Data listing
►
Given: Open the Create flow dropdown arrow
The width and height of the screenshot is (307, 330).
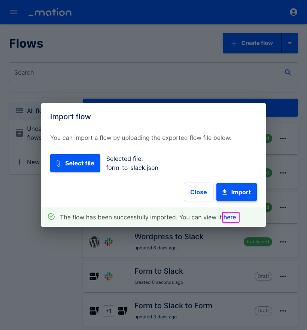Looking at the screenshot, I should tap(290, 43).
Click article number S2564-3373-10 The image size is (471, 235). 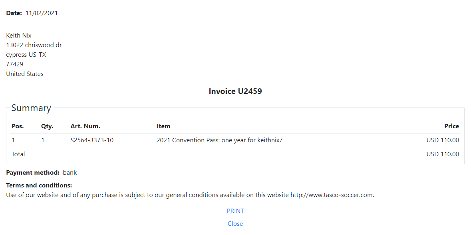92,140
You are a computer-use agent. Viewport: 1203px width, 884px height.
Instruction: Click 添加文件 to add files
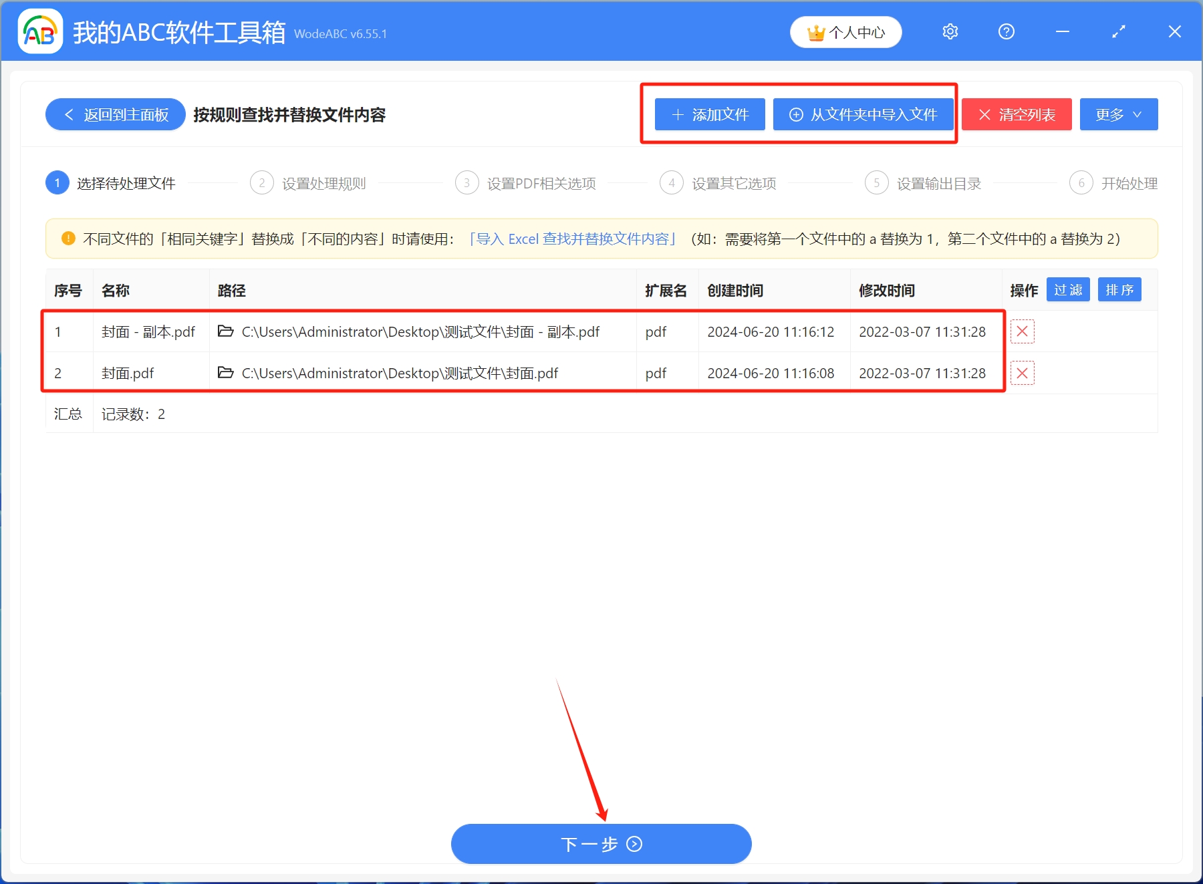click(708, 114)
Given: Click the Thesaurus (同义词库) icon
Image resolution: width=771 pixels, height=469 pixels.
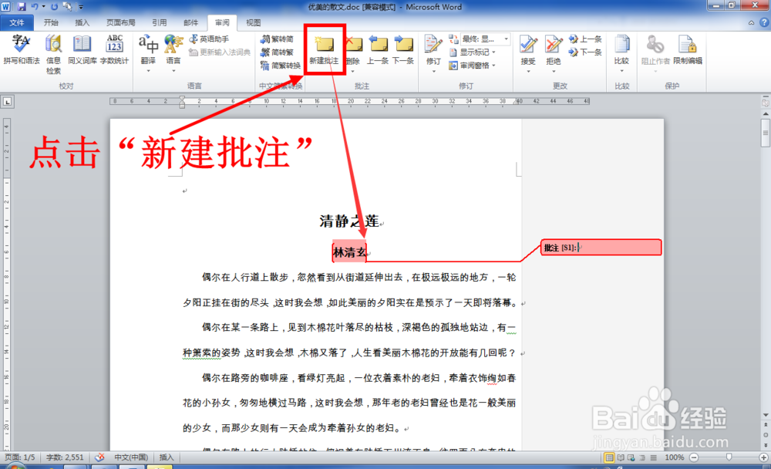Looking at the screenshot, I should coord(79,45).
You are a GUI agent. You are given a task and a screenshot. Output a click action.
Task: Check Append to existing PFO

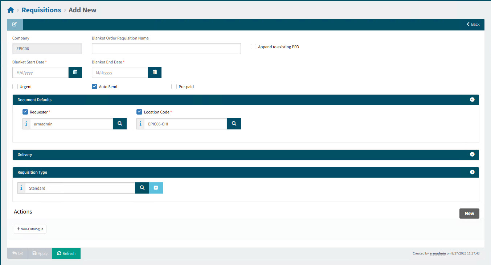coord(254,47)
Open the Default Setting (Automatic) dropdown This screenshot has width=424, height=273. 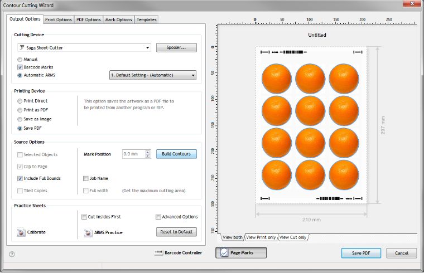[x=193, y=75]
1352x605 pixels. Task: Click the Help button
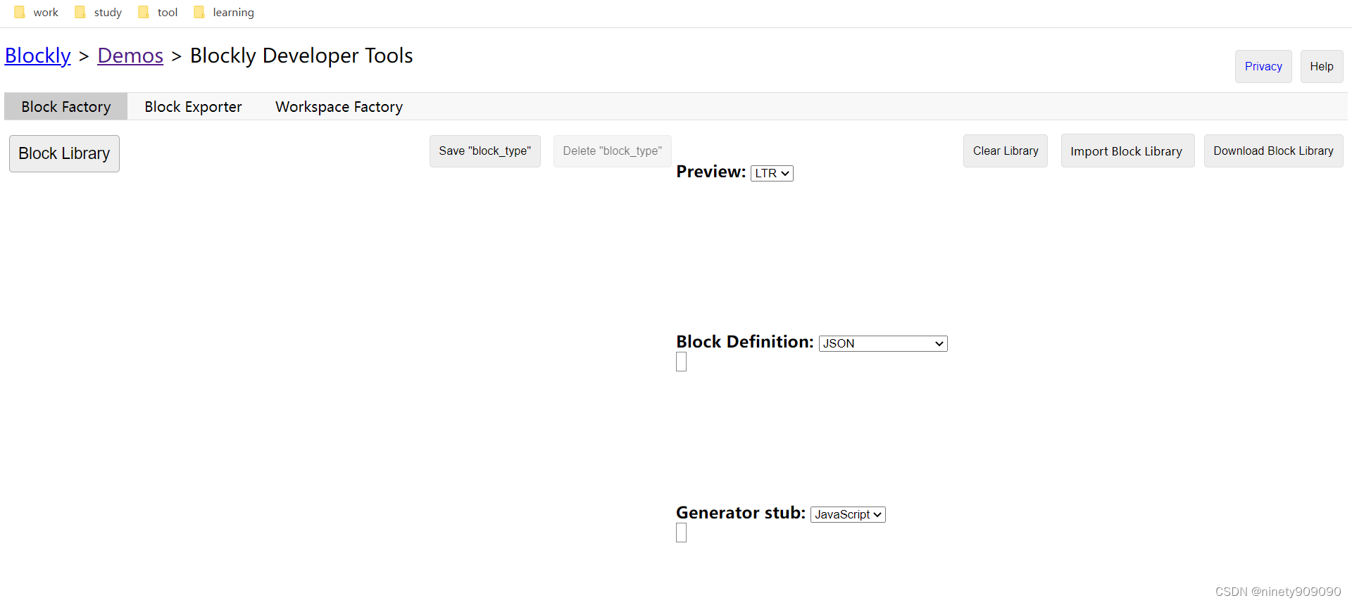tap(1322, 66)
◄
▸ Request: Return each line from the entries above that contains the word "pixels". Case matters.

▸ Finished answer:
Image resolution: width=771 pixels, height=469 pixels.
1352x605 pixels. Task: Click the Help button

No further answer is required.